Ken Church, Former Rider, Media Specialist Dies in Reno at Age 90
Ken Church salutes the crowd with his winning bouquet following his victory in the 1974 edition of the Rocking Chair Derby at Del Mar.
Ken Church, a prominent national rider from the 1940s to the 1960s who then transitioned to racetrack Media work in Southern California, died this morning at a hospital in Reno, Nevada, his daughter, Debbie Anderson, reported. He was 90.
Anderson said her father had suffered a case of pneumonia a week ago at the retirement home where he lived in Reno and was moved to a local hospital. The cause of death was listed as the result of him contracting COVID-19.
Church, who was born in Windsor, Ontario, Canada on March 24, 1930, came to the racetrack as a teenager at Woodbine in Toronto, then began riding in the U.S. shortly thereafter. He rode in Florida, New Jersey, Illinois and Kentucky before finished his career in California. He rode in more than 14,000 races and had more than 2,000 winners.
Among the top horses he partnered with were Crafty Admiral, Oil Capitol, Old Hat, Bornastar, Native Diver, Mr. Consistency and Viking Spirit. He was the leading rider at Arlington Park and Washington Park in Chicago and a solid force wherever he competed.
When he retired from racing in 1967, he used his racing knowledge, good looks and personable ways to easily transition into a Media role for the three Southern California tracks, doing television and radio work along with speaking engagements as a racing goodwill ambassador for Del Mar, Santa Anita and Hollywood Park.
He and his late wife Nancy finally settled in Olivenhain near Del Mar and he confined his Media roles to the seaside track, working there from the 1970s through the 1990s.
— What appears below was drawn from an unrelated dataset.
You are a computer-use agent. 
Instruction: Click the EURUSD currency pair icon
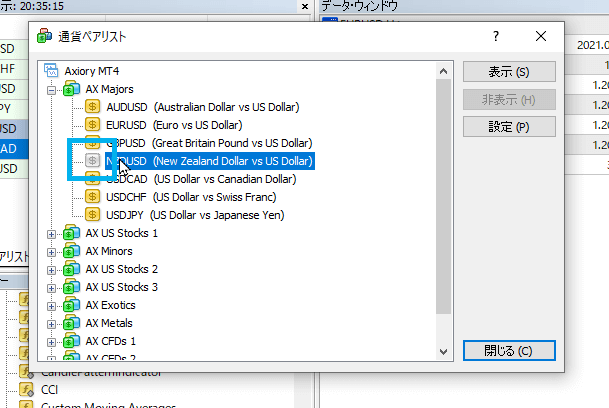(x=93, y=125)
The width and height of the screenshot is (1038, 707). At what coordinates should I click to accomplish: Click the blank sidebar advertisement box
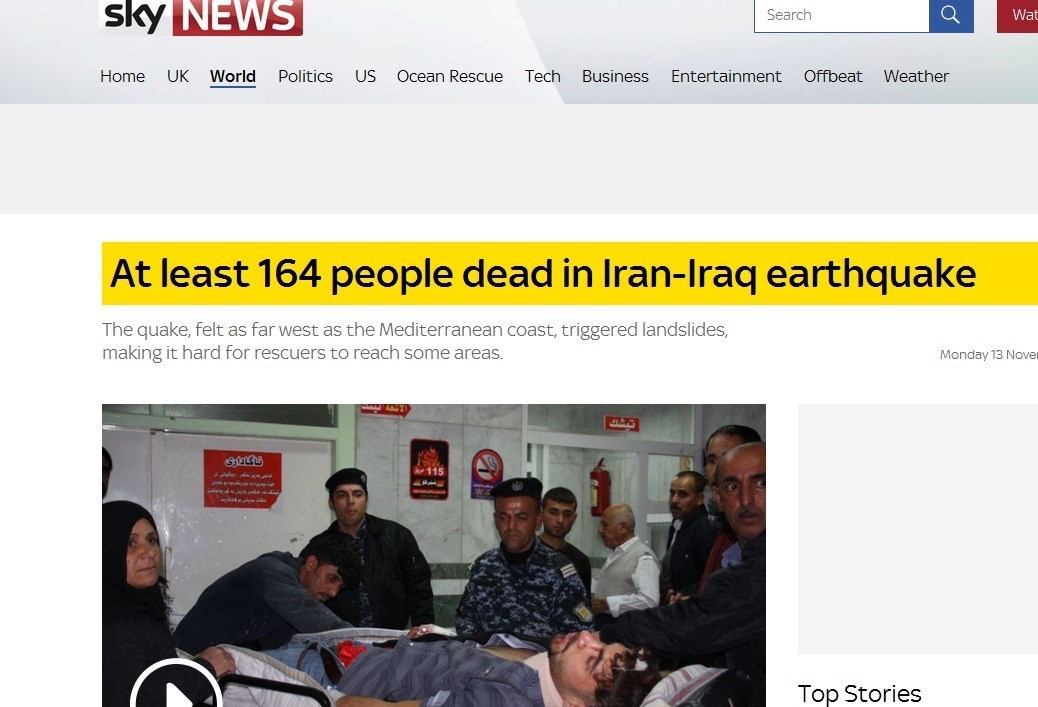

He was extremely popular among San Diego Media representatives who loved his ready laugh and his many racetrack tales. He retired from that role in the late ‘90s and moved to Reno to be near old friends.
Among his involvements with racing promotions was his participation in Del Mar’s unique “Rocking Chair Derby,” the Thoroughbred version of baseball’s Old Timers Game. Retired riders came back for a day to ride in a special race and the event, organized by Del Mar director of publicity Dan Smith, proved hugely popular with racing fans during its run from 1973 to 1978. Church rode in those races and won the 1974 version much to the delight of his fellow riders.
He is survived by his married daughters Debbie Anderson of Encinitas, CA, and Laurie Kurluk of Phoenix, AZ, as well as a son, Michael. Additionally, he is survived by nine grandchildren.
The family has indicated that his preference was that there be no services. They have said he will be cremated and his ashes will be combined with those of his wife of 63 years, Nancy, and that they will be scattered together at some point in the future.